Natural killer (NK) cells are important elements of the innate immune system because they kill virus-infected cells and tumor cells. NK cells are regulated in part by activating and inhibitory killer immunoglobulin-like receptors (KIR), which recognize HLA class I molecules and convey either inhibitory or activating signals to NK cells. The interaction of inhibitory KIR (designated 2DL and 3DL) with specific HLA allotypes has been demonstrated (Long and Rajagopalan 2000; Reyburn et al. 1997).

Two case-control studies have examined the effects of variation at the KIR locus in women with CIN (Arnheim et al. 2005; Carrington et al. 2005). Carrington et al. found that specific inhibitory KIR/HLA ligand pairs were associated with decreased risk of developing cervical neoplasia, whereas the presence of the activating receptor KIR3DS1 resulted in increased risk of disease (Carrington et al. 2005). The study by Arnheim et al. indicated that the inhibitory allele KIR3DL1 associated with increased risk of CIN (although no mention is made of the grade of CIN), while the activating allele KIR3DS1 showed no association (Arnheim et al. 2005). These conflicting results led us to further examine the association of KIR and HLA genotypes with cervical cancer by analyzing a large population of affected women and family-based controls.

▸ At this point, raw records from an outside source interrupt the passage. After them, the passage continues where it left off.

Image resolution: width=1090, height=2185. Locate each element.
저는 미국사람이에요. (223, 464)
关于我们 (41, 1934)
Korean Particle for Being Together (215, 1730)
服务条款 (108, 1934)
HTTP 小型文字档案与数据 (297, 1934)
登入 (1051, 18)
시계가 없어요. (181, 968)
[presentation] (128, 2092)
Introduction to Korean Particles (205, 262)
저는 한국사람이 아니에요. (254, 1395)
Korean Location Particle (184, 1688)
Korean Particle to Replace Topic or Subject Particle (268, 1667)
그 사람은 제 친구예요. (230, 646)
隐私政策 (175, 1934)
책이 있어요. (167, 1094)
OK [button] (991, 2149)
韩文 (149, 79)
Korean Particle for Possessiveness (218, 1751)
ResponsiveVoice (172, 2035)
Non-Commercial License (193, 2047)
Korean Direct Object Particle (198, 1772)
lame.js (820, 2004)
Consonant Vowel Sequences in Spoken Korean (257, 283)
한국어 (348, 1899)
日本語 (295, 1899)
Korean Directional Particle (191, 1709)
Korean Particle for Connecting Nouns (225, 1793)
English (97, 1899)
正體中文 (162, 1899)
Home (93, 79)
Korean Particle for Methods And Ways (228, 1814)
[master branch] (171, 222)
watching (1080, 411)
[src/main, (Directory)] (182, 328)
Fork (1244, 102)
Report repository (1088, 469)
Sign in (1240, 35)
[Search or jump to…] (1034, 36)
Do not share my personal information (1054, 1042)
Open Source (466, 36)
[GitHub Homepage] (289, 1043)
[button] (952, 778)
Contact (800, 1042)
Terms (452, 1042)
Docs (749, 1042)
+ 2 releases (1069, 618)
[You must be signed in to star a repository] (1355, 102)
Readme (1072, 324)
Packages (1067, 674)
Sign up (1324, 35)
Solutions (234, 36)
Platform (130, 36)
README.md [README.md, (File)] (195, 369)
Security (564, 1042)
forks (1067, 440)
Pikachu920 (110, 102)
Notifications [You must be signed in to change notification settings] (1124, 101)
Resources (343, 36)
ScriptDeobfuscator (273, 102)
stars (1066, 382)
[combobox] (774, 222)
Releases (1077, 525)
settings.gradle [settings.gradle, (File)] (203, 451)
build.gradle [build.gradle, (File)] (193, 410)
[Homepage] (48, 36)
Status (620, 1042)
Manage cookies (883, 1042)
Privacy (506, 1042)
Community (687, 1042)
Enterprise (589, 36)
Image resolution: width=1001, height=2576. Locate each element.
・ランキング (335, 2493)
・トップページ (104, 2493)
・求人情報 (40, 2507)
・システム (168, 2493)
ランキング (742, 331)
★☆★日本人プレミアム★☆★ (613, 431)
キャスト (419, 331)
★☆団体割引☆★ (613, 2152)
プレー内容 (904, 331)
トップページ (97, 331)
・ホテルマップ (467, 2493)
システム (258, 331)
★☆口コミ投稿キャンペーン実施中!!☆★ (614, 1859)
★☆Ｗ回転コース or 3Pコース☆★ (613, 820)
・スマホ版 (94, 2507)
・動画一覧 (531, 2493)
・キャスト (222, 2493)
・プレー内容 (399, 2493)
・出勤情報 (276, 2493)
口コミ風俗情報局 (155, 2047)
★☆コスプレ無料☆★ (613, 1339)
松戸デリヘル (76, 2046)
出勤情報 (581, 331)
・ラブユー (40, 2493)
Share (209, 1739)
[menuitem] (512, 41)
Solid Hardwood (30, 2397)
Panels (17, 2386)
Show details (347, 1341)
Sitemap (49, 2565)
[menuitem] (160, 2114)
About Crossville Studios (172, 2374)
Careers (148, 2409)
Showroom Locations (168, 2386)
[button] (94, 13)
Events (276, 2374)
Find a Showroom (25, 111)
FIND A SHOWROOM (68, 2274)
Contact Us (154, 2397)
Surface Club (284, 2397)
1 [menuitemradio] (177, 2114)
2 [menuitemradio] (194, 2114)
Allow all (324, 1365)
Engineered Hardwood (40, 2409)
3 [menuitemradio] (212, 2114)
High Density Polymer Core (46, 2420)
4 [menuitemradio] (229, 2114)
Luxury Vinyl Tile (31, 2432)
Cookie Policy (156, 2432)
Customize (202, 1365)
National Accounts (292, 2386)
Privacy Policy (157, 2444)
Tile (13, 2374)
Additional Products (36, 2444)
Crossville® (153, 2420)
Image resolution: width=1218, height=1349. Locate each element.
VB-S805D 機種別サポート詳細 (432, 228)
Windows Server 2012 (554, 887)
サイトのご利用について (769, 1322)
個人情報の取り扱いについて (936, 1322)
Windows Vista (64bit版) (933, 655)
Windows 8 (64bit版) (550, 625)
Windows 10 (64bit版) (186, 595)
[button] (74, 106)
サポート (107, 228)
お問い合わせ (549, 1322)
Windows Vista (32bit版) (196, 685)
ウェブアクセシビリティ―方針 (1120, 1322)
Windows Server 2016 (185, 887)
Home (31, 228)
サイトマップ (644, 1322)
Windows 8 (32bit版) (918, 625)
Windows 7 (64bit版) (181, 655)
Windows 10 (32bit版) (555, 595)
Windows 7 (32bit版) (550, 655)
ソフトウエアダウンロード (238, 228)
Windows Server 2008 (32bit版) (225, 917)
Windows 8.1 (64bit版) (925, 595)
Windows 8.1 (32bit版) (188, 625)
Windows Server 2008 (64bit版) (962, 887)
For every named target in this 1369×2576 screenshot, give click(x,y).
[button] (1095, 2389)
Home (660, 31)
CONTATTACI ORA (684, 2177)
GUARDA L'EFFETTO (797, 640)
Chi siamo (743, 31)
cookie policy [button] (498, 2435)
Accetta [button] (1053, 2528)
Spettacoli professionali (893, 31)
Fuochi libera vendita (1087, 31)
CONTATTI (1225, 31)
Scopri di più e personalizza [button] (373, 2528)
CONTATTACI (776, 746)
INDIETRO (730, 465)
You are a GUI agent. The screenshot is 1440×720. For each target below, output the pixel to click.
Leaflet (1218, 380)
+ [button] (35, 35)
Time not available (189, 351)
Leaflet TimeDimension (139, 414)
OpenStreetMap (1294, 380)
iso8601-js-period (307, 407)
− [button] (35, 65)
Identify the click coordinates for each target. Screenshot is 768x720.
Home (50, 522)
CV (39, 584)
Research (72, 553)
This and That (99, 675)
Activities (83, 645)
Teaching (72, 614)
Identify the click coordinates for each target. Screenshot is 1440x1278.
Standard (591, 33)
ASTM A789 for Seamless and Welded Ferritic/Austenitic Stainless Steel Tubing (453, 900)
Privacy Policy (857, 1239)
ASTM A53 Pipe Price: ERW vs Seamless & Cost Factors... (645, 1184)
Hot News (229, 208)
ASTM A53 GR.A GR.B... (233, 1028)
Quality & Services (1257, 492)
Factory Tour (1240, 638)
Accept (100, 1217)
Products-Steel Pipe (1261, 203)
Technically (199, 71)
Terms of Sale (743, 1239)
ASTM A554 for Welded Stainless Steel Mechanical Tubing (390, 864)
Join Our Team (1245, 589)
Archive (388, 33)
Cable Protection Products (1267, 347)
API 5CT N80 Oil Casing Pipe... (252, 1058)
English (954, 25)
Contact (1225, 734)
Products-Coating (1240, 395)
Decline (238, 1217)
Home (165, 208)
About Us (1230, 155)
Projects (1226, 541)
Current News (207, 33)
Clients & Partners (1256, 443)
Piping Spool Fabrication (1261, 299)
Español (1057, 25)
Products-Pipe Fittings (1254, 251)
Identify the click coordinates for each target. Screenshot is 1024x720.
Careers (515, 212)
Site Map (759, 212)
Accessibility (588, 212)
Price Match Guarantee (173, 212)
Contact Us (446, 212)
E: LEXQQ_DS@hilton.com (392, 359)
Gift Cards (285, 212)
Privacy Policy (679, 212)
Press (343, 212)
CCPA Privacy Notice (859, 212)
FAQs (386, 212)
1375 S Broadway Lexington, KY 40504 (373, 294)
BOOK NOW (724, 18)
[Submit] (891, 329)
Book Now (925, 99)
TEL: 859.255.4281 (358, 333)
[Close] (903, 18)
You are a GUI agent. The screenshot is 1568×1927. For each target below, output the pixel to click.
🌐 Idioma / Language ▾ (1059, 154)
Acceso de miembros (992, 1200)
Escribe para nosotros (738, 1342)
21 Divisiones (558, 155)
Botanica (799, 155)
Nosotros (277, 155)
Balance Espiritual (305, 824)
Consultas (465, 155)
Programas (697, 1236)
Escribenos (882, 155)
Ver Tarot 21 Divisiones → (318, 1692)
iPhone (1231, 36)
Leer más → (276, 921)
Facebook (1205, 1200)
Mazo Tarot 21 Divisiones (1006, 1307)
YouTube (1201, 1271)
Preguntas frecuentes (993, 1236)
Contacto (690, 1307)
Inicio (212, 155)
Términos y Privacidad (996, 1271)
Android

In order to assess whether KIR3DL1/KIR3DS1 and HLA class I genes influence susceptibility to the development of CIN3 and ICC, we genotyped for the presence/absence of KIR3DL1/3DS1 using PCR-SSP (Martin and Carrington 2008) and HLA-Bw/HLA-Cw group epitopes using sequencing analysis in cervical cancer trios (Table 1), which includes an affected woman and her biological parents. Due to the quality and/or quantity of available DNA, we were unable to perform full HLA-B and HLA-C allelic genotyping.

Table 1
Characteristics of the study subjects

HLA-Cw group 1, which serves as ligand for KIR2DL2/3, was significantly overtransmitted in the subset of women with ICC (P=0.04), while HLA-Cw group 2, which is the ligand for KIR2DL1, was under transmitted (Table 2). The significance of the association was further strengthened in the subgroup of women infected with HPV16- or HPV1618-associated HPV (P=0.008). There was no significant association of KIR3DL1/S1 or its HLA-Bw4 ligand with cervical cancer (Supplementary Tables 1 and 2). We next examined the compound genotypes composed of HLA-Bw, HLA-C group, and KIR. No additional effect of KIR and/or HLA-Bw in combination with HLA-C group was seen (data not shown).

Table 2
Association of HLA-Cw group 1 or 2 with CIN3 and ICC

Due to the association between HLA-C variation and cervical cancer, we next evaluated a recently described polymorphism in the region, rs9264942, which is 35 kb upstream of HLA-C and was shown to associate with HIV-1 viral load set point levels (Fellay et al. 2007). This SNP also associates with the level of HLA-C mRNA in immortalized B cell lines derived from individuals of European ancestry (Stranger et al. 2005; Stranger et al. 2007) as well as cell surface expression of HLA-C (Thomas et al. 2009). There was no significant association between rs9264942 genotype and ICC in our study (N=612 trios; p=0.52), suggesting that level of HLA-C expression may not modulate risk of ICC (Supplementary Table 3).

The association between HLA-Cw group 1 and increased risk of ICC in this study is in agreement with the previous study by Carrington et al. where HLA-Cw group 2 was significantly associated with a decreased risk of developing CIN3/cervical cancer (Carrington et al. 2005). Interestingly, an association study of HLA class I alleles across several case-control and cohort studies identified HLA-Cw*0202 (which is a group 2 allele) as protective in individuals with both high-grade Pap smears (OR 0.53, 95% CI 0.29–0.89) and low-grade Pap smears (OR 0.58, 95% CI 0.37–1.04) as compared with control subjects with normal cytologic cervical specimens (Wang et al. 2002a). Due to limited DNA resources, we were unable to perform full HLA-C allelic genotyping, and thus it was not possible to analyze individual HLA-C alleles in this study.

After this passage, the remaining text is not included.